Part of the book series: Gulf Studies ((GS,volume 1))


The Paris Agreement has identified climate change mitigation as a goal, aiming to hold “the increase in the global average temperature to well below 2 °C above pre-industrial levels and pursuing efforts to limit the temperature increase to 1.5 °C above pre-industrial levels” (Paris Agreement, art. 2.1). The Agreement also recognizes that the current need for adaptation necessary to achieve the said goal “is significant and that greater levels of mitigation can reduce the need for additional adaptation efforts, and that greater adaptation needs can involve greater adaptation costs” (UNFCCC in Sendai framework for disaster risk reduction, 2015 Art 7.4). Climate change mitigation and climate-resilient development require energy transition away from fossil fuels to clean and renewable energy sources. Energy transition is happening in most countries, with different motivations and objectives. Adaptation measures, by contrast, are those changes that need to be introduced in response to the global adoption of climate change mitigation.
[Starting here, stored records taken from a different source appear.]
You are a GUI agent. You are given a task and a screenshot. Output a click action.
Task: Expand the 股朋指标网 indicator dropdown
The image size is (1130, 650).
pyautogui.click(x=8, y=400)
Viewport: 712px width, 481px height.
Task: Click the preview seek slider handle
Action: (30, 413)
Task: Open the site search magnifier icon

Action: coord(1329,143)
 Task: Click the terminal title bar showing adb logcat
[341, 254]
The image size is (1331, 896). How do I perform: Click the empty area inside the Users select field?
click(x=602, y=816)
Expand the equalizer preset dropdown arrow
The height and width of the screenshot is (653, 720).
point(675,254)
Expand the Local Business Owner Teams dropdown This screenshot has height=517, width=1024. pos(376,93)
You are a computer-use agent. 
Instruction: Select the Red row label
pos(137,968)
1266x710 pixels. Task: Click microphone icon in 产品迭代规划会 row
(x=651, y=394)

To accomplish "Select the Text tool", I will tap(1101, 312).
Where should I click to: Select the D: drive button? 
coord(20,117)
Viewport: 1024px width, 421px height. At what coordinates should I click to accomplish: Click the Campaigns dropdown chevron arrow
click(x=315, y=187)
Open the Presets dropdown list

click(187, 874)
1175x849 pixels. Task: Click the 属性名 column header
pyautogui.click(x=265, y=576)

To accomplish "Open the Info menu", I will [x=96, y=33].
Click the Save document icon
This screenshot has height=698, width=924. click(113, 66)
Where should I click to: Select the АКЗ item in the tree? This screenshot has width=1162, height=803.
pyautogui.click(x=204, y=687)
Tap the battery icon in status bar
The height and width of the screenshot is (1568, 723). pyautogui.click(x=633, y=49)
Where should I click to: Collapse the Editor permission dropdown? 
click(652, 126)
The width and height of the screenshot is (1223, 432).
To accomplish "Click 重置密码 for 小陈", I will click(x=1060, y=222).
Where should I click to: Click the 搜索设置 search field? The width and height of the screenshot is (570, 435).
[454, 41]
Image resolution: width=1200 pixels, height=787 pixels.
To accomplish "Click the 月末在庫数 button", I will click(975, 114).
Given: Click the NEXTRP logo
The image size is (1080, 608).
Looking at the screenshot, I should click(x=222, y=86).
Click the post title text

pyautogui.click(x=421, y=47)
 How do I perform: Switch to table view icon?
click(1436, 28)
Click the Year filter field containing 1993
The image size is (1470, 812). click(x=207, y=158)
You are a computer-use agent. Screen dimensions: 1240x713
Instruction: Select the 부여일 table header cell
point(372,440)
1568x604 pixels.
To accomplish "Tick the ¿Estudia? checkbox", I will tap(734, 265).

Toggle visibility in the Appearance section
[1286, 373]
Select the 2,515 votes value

This chapter examines how Kuwait can head toward energy transition and a larger economic diversification following a structural transformation of its economy. The energy transition from fossil fuels to renewables is necessary in order to reduce CO2 emissions and to free up hydrocarbon resources for export. Economic sustainability entails securing alternative sources of revenue to substitute for that generated by oil rents, which would be a solution to the intrinsically unsustainable nature of oil rents and the lack of diversification. Efficiency-enhancing structural change is required to achieve productivity growth in non-energy sectors that are also export-oriented—thereby achieving meaningful diversification. Policy reforms include competition and private sector reform. Moreover, energy pricing reform and revising energy subsidization are required in order to rationalize energy consumption, achieve energy efficiency, and encourage a more diversified growth while reducing greenhouse-gas emissions.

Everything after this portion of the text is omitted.